El informe de citado, además, concluye que “el Comité de Derechos Humanos de la ONU ha mostrado su preocupación en relación al Estado español por las debilidades de las investigaciones de denuncias y sanciones relacionadas con el uso de la fuerza, así como por la concesión de indultos a agentes de la policía condenados por el delito de tortura”.

Una democracia no tendría que temer a su ciudadanía, ni al periodismo, ni a la transparencia. Cualquier sospecha que se cierna sobre sus instituciones debería ser contestada con absoluta claridad, sin nada que ocultar ni nada que sugiera que se oculta algo. Además de hacer autocrítica cuando algo falle y sancionar cualquier irregularidad cuando proceda.

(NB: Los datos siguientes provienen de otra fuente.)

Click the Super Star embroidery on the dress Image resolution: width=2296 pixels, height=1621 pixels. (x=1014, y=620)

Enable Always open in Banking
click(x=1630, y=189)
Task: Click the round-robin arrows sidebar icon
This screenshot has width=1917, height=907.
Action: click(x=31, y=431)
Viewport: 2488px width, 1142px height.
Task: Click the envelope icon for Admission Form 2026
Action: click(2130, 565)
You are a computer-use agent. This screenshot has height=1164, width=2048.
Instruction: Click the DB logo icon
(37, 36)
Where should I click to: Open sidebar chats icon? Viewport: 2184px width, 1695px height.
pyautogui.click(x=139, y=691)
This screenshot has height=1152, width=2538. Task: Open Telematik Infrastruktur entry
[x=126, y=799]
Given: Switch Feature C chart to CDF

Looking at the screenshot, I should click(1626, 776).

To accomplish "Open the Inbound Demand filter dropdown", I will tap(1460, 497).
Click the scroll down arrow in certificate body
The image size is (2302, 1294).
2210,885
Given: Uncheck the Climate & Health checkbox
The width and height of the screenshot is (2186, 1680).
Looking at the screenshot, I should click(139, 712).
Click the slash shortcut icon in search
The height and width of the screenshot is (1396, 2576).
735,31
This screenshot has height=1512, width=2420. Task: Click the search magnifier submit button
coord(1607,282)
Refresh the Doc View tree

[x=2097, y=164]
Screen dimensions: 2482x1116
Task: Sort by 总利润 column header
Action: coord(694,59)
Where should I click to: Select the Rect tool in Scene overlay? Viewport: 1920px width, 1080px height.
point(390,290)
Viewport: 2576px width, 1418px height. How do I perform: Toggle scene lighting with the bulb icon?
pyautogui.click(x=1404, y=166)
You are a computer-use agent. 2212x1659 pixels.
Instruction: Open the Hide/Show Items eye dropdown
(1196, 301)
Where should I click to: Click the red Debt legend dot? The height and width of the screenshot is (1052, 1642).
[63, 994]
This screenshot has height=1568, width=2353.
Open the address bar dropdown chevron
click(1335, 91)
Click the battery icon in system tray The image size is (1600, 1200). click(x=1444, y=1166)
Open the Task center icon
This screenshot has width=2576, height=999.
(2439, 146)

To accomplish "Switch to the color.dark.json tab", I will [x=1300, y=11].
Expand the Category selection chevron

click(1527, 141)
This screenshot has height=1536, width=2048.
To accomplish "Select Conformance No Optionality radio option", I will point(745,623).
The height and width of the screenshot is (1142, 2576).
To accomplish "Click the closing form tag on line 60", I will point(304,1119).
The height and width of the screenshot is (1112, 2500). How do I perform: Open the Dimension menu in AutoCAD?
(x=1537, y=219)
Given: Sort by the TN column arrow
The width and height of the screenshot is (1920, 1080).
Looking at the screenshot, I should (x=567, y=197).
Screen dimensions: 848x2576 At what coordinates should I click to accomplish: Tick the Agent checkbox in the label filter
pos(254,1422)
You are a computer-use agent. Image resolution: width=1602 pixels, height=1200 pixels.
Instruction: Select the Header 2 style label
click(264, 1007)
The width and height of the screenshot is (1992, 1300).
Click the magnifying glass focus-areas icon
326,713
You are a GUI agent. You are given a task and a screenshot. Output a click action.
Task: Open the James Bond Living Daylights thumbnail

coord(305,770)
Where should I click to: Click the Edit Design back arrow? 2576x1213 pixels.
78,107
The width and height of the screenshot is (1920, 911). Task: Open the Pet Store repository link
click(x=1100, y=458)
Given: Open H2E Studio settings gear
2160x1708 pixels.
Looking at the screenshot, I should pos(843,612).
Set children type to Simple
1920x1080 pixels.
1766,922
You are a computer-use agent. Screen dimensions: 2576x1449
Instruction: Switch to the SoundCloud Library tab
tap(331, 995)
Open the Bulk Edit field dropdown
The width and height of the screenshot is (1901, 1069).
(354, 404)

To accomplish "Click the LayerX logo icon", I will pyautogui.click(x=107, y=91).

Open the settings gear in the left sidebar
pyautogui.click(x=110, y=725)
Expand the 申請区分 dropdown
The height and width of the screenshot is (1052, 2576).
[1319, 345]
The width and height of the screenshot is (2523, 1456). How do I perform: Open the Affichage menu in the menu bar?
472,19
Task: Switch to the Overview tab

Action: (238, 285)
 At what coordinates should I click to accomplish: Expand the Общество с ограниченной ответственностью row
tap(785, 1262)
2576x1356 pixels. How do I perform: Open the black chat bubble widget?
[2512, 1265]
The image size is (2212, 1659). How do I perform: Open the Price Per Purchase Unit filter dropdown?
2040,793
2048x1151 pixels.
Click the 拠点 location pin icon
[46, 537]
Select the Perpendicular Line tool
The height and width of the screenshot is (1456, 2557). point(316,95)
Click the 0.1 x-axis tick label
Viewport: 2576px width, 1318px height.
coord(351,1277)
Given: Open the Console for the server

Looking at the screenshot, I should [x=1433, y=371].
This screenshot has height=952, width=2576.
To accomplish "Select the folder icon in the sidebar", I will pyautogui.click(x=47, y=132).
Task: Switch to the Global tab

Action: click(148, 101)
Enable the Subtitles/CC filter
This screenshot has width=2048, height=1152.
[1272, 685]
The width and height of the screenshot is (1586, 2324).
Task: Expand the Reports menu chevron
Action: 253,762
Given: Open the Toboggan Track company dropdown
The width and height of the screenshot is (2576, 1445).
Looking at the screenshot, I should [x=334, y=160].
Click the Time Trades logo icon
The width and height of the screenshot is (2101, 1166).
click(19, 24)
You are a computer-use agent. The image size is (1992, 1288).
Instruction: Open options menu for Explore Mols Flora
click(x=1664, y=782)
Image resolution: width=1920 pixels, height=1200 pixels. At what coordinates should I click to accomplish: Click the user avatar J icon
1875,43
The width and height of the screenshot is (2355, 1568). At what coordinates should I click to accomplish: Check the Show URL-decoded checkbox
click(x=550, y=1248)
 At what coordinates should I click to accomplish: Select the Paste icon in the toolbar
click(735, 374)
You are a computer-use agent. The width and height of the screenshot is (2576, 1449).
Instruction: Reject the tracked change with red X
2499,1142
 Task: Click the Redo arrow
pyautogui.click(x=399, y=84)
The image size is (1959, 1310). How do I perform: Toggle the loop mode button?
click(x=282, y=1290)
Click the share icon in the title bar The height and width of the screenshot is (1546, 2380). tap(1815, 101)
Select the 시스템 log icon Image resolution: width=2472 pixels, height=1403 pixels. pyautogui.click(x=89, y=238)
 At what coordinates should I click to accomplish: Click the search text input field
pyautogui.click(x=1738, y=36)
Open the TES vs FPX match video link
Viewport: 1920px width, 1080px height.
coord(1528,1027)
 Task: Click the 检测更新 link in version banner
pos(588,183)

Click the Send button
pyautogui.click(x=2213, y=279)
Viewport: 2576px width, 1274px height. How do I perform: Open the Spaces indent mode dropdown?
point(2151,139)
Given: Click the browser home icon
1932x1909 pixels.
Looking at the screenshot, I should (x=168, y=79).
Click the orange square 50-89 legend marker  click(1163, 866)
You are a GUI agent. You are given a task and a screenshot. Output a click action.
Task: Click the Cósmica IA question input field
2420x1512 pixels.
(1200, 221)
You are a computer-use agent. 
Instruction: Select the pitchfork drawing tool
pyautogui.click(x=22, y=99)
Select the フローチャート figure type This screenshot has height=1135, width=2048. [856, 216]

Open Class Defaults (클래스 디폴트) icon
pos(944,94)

Lamentablemente esto no sucede, y a quien lo pide, casi que se le señala como antipatriota y antisistema, exigiéndole una suerte de fe ciega en las instituciones, una carta blanca incuestionable, pues, ¿a quién va a acudir cuando lo necesite? Esta respuesta habitual ante cualquier crítica da a entender que existe una especie de carta blanca para quien debiera protegernos. Lo mismo que pensaba también el sargento Jenkins y sus secuaces de Baltimore. De momento, el Estado puede dar las gracias a que existe sociedad civil organizada y crítica, así como periodistas que no miran hacia otro lado. Lo que se necesitan son más medidas para evitar que personas con voluntad de servicio público se conviertan en Jenkins.